__To do__:
Render everything from the start of the material down to the line containing "Action: [x=362, y=44]" as a Markdown table with the columns Row and Material line. Leave out blank lines.

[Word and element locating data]
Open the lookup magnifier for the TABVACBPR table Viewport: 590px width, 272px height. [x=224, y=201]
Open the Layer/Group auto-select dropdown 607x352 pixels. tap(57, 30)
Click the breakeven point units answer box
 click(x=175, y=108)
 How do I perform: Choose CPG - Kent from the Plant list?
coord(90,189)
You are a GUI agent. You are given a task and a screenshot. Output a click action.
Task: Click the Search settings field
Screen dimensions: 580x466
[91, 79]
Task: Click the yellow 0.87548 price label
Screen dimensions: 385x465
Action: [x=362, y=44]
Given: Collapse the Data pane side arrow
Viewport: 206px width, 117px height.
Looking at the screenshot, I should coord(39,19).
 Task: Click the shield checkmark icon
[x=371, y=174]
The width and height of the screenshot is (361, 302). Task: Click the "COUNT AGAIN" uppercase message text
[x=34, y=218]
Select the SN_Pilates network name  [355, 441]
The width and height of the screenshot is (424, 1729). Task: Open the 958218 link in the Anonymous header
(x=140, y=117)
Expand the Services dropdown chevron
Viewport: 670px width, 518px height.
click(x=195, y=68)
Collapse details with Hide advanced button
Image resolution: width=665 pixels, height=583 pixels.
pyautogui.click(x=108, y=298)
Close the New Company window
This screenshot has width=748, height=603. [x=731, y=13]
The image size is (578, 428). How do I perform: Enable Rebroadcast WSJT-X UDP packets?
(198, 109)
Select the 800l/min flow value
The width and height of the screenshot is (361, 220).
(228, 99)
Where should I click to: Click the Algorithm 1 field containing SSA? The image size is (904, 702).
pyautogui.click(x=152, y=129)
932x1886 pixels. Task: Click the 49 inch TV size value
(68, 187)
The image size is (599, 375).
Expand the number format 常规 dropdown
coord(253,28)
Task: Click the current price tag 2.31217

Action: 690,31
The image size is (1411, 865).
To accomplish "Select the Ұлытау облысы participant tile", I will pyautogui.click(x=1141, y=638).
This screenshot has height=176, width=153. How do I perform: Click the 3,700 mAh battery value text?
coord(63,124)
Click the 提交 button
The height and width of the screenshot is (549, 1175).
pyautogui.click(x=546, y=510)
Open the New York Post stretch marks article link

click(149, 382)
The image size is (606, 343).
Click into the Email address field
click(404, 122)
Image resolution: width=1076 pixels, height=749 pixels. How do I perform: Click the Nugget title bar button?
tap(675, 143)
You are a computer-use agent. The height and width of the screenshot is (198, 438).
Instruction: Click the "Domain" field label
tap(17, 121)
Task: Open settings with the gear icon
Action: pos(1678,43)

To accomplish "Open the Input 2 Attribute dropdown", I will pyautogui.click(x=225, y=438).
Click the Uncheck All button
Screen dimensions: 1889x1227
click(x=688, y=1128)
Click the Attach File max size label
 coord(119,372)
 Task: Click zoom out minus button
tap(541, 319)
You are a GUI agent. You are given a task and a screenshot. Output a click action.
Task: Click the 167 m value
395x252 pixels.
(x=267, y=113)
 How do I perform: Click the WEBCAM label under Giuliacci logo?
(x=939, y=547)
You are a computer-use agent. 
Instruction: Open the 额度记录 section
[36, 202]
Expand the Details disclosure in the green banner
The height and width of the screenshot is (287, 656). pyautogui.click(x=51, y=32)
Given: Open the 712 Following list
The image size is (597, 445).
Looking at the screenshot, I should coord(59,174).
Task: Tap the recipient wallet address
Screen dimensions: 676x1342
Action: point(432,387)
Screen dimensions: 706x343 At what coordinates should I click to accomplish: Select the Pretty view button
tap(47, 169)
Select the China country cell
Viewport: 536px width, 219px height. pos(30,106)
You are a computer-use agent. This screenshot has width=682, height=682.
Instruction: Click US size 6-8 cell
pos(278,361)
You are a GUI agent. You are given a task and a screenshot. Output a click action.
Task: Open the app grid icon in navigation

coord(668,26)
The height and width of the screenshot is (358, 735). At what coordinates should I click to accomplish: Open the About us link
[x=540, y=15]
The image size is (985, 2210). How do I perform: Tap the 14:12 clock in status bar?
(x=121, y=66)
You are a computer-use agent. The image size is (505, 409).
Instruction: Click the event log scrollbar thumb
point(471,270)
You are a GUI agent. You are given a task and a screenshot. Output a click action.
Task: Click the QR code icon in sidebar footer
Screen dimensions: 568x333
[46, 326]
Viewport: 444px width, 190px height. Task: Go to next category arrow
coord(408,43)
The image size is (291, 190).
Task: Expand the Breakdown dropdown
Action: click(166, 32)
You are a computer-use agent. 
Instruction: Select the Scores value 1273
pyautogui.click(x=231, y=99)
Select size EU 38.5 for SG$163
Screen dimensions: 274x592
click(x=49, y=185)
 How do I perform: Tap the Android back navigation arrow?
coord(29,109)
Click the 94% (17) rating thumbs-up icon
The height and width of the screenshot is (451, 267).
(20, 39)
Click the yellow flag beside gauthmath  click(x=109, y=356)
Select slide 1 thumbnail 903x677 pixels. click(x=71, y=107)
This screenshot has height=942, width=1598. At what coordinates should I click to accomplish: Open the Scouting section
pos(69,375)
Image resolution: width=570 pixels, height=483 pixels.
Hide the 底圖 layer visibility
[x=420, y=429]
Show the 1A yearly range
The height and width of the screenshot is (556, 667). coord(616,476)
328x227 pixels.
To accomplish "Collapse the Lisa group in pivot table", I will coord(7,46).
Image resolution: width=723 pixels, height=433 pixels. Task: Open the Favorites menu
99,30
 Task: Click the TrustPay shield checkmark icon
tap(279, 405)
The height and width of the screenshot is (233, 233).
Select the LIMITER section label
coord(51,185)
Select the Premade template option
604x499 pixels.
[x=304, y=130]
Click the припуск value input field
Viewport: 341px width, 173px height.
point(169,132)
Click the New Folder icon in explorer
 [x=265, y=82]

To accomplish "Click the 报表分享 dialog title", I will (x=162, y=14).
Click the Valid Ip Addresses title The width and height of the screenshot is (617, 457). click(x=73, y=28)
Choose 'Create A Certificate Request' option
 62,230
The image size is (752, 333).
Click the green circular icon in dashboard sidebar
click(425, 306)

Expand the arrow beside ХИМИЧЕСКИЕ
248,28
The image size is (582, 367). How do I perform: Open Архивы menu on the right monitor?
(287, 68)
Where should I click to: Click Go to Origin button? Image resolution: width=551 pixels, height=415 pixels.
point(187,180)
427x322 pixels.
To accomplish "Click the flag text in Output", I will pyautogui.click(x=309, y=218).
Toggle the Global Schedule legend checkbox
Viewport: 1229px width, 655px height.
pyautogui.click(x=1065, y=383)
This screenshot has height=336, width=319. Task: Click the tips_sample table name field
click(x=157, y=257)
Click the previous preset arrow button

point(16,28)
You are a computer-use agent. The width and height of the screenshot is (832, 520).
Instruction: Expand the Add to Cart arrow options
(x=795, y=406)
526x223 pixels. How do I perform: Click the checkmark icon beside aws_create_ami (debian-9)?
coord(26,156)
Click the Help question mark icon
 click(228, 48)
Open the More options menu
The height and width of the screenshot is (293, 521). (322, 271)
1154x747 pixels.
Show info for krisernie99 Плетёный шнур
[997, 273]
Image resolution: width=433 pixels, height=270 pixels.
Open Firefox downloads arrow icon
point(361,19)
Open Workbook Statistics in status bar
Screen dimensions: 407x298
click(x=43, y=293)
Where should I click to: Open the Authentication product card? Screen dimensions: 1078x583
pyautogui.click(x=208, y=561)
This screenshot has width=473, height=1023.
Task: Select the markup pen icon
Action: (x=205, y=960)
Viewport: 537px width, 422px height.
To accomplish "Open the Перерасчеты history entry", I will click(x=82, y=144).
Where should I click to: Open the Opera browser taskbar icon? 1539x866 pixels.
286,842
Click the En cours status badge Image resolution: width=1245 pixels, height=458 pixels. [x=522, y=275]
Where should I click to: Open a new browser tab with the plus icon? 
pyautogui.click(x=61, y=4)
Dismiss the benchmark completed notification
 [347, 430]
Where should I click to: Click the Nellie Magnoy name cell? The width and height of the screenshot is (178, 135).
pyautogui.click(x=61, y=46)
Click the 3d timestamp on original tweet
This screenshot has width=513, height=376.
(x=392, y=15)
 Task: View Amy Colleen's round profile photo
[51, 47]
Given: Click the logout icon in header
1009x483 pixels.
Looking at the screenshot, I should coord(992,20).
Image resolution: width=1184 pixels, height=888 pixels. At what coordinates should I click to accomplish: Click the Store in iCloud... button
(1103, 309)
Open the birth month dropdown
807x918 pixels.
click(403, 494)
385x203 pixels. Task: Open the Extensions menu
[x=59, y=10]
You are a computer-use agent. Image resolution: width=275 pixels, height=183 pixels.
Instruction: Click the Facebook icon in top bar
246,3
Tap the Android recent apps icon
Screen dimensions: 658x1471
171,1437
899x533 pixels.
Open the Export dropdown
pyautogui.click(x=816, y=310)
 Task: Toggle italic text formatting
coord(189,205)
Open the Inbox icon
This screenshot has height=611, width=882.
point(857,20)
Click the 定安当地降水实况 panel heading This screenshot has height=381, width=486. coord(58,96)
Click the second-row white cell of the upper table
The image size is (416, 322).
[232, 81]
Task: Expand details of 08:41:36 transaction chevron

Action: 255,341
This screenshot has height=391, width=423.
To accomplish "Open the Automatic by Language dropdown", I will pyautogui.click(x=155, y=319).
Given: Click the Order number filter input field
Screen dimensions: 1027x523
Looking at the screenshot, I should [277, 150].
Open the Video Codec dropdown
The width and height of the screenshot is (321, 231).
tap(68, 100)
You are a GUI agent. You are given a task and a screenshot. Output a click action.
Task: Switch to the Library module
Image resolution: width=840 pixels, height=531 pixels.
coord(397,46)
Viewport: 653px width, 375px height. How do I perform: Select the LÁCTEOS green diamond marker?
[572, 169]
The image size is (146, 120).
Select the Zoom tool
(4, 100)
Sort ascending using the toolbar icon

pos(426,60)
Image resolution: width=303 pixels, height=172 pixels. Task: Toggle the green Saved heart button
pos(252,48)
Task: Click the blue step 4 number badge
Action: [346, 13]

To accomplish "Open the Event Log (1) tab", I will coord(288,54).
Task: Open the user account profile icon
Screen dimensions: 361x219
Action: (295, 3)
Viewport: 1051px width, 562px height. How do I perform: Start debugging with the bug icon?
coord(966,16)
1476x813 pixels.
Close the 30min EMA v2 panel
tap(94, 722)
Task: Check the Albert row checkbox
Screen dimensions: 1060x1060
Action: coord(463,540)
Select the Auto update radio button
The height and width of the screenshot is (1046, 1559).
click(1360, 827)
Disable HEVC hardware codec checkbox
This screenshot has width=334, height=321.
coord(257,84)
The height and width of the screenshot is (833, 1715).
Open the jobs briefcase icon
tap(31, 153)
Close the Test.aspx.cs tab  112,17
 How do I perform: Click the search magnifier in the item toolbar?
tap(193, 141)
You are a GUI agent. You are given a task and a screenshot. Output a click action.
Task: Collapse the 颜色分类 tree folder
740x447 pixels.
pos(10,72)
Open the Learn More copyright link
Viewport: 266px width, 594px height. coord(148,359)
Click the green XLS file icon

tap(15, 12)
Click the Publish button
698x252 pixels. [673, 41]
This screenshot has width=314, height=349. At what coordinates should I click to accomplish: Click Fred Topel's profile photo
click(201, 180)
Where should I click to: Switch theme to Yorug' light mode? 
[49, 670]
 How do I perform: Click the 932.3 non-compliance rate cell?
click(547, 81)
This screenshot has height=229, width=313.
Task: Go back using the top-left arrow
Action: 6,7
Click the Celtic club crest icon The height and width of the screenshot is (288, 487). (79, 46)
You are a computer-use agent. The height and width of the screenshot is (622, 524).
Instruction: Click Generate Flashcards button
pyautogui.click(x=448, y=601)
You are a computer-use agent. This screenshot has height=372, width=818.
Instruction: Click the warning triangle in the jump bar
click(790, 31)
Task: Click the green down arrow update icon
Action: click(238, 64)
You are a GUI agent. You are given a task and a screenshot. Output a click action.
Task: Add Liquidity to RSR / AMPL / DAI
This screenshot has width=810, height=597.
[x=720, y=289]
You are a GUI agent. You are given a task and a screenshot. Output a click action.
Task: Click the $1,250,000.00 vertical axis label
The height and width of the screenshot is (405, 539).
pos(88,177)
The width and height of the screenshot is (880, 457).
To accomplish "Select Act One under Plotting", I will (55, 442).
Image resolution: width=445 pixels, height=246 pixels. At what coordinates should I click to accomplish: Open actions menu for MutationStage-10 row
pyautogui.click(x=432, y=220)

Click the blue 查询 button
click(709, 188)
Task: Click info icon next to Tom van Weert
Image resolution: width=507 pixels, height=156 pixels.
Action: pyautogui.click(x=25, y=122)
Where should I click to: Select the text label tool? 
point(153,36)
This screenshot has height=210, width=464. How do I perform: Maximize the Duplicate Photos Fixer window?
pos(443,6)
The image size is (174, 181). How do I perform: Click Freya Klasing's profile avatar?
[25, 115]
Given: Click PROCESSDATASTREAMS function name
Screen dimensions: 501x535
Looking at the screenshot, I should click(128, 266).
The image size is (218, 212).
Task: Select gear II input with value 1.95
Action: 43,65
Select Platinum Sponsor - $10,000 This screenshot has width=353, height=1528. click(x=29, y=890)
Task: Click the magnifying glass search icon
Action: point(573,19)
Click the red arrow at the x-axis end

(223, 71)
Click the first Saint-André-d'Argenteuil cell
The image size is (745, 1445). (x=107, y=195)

__Exercise solution__:
| Row | Material line |
|---|---|
| 1 | Open the lookup magnifier for the TABVACBPR table Viewport: 590px width, 272px height. [x=224, y=201] |
| 2 | Open the Layer/Group auto-select dropdown 607x352 pixels. tap(57, 30) |
| 3 | Click the breakeven point units answer box |
| 4 |  click(x=175, y=108) |
| 5 |  How do I perform: Choose CPG - Kent from the Plant list? |
| 6 | coord(90,189) |
| 7 | You are a GUI agent. You are given a task and a screenshot. Output a click action. |
| 8 | Task: Click the Search settings field |
| 9 | Screen dimensions: 580x466 |
| 10 | [91, 79] |
| 11 | Task: Click the yellow 0.87548 price label |
| 12 | Screen dimensions: 385x465 |
| 13 | Action: [x=362, y=44] |